Le fait de s’étendre dans l’espace est un caractère de l’étant comme tel, comme c’est un trait propre à l’espace que de former quelque chose comme un tout. Une fois de plus, le phénomène en tant que tel nous échappe. Les traits généraux de ce qui se montre, la structure spatiale et temporelle, sont des caractères de l’étant, de ce qui se montre, et non pas du se-montrer comme tel. Néanmoins, il y a là quelque chose qui mérite notre attention. Lorsque les choses singulières se manifestent, il y a en outre en moi un savoir concernant le contexte général. C’est là quelque chose qui concerne le se-montrer comme tel. L’existence de la totalité — de ce qui fait que le monde n’est pas seulement un assemblage d’images singulières, de membra disjecta mais, en quelque sorte, une unité — [27] ressortit d’une part à l’étant comme tel mais, de l’autre, le se-montrer lui-même semble également être déterminé par elle. Non seulement le monde comme tel, mais cette fraction du monde que nous avons en quelque façon déjà devant nous, comme ce qui se montre ou s’est montré à nous, forme continuellement un tout, et ce de telle manière qu’aucune singularité n’est indépendante à l’égard des autres singularités. Ce qui se montre à nous constitue aussi la totalité du se-montrer, une totalité qui veut être en accord avec elle-même. Nous ne pouvons disposer arbitrairement ni de ce qui se montre en personne, dans son originalité, ni de ce qui se montre non originalement, sous une forme simplement dérivée. Nous possédons un savoir sur ce que nous n’expérimentons pas de façon actuelle, nous savons donc que seule une expérience d’un certain type pourrait concorder avec ce qui se montre à nous actuellement.

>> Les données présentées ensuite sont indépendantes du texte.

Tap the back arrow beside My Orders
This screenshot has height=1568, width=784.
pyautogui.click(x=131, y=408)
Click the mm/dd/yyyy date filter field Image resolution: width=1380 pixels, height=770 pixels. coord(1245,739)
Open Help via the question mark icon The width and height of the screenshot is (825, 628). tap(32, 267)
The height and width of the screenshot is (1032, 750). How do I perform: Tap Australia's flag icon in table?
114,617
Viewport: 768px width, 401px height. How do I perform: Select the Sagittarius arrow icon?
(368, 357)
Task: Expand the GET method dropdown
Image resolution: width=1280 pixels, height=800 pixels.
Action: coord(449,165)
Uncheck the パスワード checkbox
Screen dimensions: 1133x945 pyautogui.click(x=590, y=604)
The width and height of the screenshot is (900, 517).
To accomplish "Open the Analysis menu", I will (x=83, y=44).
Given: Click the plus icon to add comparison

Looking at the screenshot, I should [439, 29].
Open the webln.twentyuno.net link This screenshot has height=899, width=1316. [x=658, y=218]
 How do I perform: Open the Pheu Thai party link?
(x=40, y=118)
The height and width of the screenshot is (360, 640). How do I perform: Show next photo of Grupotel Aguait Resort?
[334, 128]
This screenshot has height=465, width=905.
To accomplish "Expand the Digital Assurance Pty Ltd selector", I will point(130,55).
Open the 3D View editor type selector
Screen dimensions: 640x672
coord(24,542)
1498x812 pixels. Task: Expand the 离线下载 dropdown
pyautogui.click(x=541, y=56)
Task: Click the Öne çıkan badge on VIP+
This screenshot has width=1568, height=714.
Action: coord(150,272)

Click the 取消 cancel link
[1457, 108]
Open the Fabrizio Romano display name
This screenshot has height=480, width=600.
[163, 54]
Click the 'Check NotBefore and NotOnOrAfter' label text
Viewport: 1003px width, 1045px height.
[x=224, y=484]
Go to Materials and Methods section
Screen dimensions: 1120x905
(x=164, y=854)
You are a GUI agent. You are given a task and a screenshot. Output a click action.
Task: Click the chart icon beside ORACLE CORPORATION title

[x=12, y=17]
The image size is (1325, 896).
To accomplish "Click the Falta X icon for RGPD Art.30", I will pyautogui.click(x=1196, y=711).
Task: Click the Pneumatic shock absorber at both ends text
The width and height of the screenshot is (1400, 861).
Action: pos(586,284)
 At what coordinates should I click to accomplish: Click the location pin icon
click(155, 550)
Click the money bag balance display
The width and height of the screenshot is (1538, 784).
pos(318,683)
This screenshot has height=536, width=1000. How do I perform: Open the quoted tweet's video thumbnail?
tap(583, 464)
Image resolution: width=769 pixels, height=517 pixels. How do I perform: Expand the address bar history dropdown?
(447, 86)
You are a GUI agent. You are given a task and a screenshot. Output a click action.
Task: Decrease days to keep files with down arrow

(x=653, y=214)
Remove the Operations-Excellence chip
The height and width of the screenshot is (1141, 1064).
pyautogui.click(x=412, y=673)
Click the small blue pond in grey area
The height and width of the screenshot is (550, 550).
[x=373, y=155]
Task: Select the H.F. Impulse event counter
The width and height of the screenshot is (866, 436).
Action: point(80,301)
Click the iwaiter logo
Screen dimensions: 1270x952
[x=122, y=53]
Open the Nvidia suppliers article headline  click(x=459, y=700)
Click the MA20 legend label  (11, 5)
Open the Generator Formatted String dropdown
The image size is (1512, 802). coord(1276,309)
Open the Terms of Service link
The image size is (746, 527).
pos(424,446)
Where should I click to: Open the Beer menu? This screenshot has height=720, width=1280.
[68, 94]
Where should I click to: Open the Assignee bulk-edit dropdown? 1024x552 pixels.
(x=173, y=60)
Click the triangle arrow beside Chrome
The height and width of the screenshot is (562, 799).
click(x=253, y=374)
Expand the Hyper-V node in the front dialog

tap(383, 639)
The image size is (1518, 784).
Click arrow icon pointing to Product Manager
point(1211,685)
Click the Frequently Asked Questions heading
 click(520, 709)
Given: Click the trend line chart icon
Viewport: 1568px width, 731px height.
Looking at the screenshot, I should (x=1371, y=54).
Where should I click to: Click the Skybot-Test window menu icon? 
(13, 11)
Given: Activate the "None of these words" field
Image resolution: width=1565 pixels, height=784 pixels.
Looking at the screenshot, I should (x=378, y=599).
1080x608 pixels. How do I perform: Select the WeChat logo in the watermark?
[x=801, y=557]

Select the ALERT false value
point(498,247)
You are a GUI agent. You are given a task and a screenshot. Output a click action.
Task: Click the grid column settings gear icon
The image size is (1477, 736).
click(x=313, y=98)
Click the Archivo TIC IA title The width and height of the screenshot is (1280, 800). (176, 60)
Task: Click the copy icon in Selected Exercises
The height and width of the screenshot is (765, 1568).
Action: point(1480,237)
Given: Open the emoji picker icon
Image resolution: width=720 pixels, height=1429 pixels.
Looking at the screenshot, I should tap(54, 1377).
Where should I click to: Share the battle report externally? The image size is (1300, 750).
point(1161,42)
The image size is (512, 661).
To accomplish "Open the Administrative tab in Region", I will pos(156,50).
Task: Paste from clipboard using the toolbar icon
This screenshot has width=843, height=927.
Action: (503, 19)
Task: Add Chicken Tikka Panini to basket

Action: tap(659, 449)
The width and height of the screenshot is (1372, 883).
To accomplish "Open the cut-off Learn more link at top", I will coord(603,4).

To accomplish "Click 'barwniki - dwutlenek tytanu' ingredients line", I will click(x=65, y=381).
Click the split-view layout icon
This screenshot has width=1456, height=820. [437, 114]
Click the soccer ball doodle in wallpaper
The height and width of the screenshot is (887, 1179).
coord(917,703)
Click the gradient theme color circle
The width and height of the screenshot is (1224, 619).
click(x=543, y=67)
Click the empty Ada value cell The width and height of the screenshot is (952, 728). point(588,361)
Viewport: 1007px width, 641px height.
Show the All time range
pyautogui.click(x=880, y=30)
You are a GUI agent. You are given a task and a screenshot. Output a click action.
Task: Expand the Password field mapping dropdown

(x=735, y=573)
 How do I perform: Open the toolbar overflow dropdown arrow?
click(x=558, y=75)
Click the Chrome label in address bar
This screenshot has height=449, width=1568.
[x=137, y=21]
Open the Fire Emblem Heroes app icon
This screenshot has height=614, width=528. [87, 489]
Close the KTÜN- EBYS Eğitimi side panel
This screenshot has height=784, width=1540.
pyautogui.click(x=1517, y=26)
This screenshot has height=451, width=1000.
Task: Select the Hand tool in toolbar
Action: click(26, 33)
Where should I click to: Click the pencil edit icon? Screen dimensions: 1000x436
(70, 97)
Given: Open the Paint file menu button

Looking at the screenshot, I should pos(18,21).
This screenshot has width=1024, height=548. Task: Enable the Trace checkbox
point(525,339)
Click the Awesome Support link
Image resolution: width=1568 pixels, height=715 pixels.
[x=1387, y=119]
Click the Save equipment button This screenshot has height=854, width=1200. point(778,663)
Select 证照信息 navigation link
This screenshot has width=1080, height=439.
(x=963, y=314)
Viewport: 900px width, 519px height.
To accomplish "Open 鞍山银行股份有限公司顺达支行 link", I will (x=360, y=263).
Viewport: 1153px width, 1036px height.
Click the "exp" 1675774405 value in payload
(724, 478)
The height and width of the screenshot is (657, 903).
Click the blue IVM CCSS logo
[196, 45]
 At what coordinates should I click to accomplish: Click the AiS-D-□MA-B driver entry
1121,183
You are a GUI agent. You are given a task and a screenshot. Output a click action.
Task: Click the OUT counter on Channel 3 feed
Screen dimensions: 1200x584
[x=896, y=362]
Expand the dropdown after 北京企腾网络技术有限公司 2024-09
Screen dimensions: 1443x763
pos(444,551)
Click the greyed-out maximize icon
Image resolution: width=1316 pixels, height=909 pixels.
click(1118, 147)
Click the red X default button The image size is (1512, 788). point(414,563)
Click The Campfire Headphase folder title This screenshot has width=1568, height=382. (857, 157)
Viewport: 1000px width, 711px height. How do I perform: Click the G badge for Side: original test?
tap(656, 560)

Nous voilà donc en présence de deux thèses : d’une part, dans le se-montrer, en ce qui se montre, nous avons toujours en quelque façon un tout ; et, de l’autre, le se-montrer comme tel vise également, continuellement, un tout. Nous sommes pour ainsi dire imbriqués dans la manifestation, nous ne sommes pas libres à l’égard de ce qui se manifeste. Le monde qui se manifeste en totalité nous a toujours déjà captivés, nous a toujours déjà imposé sa loi. Que ce soient justement des choses qui se montrent, de l’étant, quelque chose qui n’est pas notre création, l’affaire de notre bon plaisir, cela appartient à la nature de ce qui se manifeste.

Revenons maintenant à un aspect de la chose que nous avons déjà évoqué, au fait que c’est précisément à nous que la totalité se montre. Le fait que nous ne sommes pas libres à l’intérieur de la manifestation, que ce qui se montre est contraignant pour nous, s’exprime à travers notre croyance à ce qui se présente ainsi à nous, à ce qui est là, à ce qui est présent. Nous croyons — c’est un acte déterminé de notre part, un acte conditionné, mais qui n’en est pas moins le nôtre propre. Il nous faut ajouter foi à chaque chose qui se présente, qui se montre à nous ; chaque chose individuelle est l’objet de notre thèse — de notre croyance ou de notre thèse. Et, comme chaque thèse individuelle fait partie de la thèse de la totalité, il nous faut dire que nos différentes thèses, nos différents actes de foi, se situent tous dans le cadre d’une thèse générale, thèse de cette totalité universelle, omni-englobante. Essayons maintenant de dégager de notre orientation active au milieu   des choses cela seul que nous appelons la connaissance et le jugement, faisons abstraction de notre activité pratique pour ne nous occuper [28] que du fait que nous acceptons ou refusons les choses, que nous portons des jugements sur leur être ou non-être, sur leur caractère probable, douteux, etc… Chaque jugement de ce type a lieu dans le cadre de la thèse générale de la totalité, qui elle-même n’est pas un jugement au sens courant du terme. Nous n’avons pas expressément, d’entrée de jeu, conscience de porter ces jugements singuliers, de poser nos connaissances singulières dans le cadre d’une thèse universelle. La thèse de l’univers en totalité n’est pas initialement un jugement, bien qu’elle puisse en devenir un…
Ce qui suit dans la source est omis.